Ivanov defaulted and judgment was entered against him but he later appeared and moved to vacate the judgment as void for want of personal jurisdiction over him in Illinois. The district court denied the motion to vacate and Ivanov appealed.
The Seventh Circuit noted that courts should exercise caution in resolving personal jurisdiction questions in the context of online contacts and emphasized that "[b]eyond simply operating an interactive website that is accessible from the forum state, a defendant must in some way target the forum state's market."
Here, the Seventh Circuit did not find sufficient evidence that Ivanov deliberately targeted the Illinois market:
All that be2 Holding submitted regarding Ivanov's activity related to Illinois is the Internet printout showing that just 20 persons who listed Illinois addresses had at some point created free dating profiles on be2.net. The printout shows only the nickname and age of each user, the city the user then called home, and the type of relationship the user was seeking. Even if these 20 people are active users who live in Illinois, the constitutional requirement of minimum contacts is not satisfied simply because a few residents have registered accounts on be2.net. To the contrary, these are attenuated contacts that could not give rise to personal jurisdiction without offending traditional notions of fair play and substantial justice.
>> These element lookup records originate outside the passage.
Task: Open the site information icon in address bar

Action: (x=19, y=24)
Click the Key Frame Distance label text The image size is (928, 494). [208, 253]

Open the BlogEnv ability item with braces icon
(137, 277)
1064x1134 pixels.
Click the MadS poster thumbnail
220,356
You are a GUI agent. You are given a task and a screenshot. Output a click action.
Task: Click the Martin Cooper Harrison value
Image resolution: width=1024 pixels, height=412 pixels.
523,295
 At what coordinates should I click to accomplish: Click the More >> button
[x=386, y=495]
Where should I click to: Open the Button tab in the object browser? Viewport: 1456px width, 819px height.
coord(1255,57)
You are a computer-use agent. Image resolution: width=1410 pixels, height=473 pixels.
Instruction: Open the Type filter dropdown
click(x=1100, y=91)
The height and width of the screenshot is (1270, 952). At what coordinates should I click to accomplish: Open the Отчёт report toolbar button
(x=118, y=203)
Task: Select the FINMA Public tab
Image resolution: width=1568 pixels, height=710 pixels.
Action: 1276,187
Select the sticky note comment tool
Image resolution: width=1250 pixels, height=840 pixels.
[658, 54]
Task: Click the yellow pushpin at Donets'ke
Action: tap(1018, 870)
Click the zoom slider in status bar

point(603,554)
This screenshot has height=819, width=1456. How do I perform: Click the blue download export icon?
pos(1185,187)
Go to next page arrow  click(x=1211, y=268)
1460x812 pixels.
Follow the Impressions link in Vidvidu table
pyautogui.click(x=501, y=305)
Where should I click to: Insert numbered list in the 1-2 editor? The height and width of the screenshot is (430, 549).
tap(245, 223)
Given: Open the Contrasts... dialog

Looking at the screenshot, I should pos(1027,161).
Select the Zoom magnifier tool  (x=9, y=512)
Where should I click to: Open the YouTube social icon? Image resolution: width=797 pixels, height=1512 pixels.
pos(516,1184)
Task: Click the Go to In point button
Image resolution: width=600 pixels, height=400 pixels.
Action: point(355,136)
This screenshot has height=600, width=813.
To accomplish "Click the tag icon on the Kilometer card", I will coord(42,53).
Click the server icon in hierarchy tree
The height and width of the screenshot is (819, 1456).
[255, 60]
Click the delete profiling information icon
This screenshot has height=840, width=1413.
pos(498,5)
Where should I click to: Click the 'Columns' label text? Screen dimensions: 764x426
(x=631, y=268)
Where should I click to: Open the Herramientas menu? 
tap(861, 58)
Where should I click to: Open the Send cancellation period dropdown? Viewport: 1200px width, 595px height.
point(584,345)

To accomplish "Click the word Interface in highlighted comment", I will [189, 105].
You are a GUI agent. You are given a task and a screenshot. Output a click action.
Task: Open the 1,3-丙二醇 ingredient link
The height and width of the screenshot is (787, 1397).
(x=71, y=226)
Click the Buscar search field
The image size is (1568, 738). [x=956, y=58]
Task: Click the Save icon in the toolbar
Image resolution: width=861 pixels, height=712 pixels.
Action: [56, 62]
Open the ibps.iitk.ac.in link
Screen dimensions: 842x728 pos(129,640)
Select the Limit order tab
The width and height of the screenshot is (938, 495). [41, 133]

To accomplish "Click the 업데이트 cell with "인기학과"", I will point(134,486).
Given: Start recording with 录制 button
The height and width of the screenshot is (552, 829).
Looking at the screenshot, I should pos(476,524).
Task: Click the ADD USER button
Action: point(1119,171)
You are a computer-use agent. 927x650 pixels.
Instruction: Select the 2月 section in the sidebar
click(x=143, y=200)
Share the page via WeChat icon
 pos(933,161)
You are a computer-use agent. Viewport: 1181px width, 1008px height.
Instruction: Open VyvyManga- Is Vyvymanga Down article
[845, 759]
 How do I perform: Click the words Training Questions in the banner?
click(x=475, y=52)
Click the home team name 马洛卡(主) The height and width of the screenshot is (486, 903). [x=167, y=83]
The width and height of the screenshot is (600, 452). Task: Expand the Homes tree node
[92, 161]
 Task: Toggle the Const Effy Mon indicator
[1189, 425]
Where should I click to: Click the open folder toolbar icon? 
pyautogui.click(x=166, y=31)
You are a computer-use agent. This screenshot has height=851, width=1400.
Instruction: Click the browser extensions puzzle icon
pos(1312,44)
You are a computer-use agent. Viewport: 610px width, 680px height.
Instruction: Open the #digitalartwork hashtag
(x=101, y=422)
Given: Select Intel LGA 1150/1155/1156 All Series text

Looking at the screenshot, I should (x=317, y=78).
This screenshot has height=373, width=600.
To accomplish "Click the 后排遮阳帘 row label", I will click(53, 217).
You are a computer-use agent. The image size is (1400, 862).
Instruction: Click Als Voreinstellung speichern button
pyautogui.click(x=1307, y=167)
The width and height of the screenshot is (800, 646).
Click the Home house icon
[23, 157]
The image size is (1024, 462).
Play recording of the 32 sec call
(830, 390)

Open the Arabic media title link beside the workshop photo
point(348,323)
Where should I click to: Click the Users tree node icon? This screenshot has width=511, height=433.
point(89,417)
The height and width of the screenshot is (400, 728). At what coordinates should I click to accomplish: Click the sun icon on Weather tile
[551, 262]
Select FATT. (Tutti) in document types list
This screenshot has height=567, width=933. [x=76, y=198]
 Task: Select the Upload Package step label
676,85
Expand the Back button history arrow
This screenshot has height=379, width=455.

In contrast, the Seventh Circuit distinguished this case from its earlier opinion in uBid v. GoDaddy Group (blogged here) where there was "massive and successful exploitation of the Illinois market."
The Seventh Circuit thus vacated the district court's order and remanded the case with instructions to vacate the judgment and dismiss the complaint based on a lack of personal jurisdiction.
The case cite is be2 LLC v. Ivanov, No. 10-2980 (7th Cir. Apr. 27, 2011).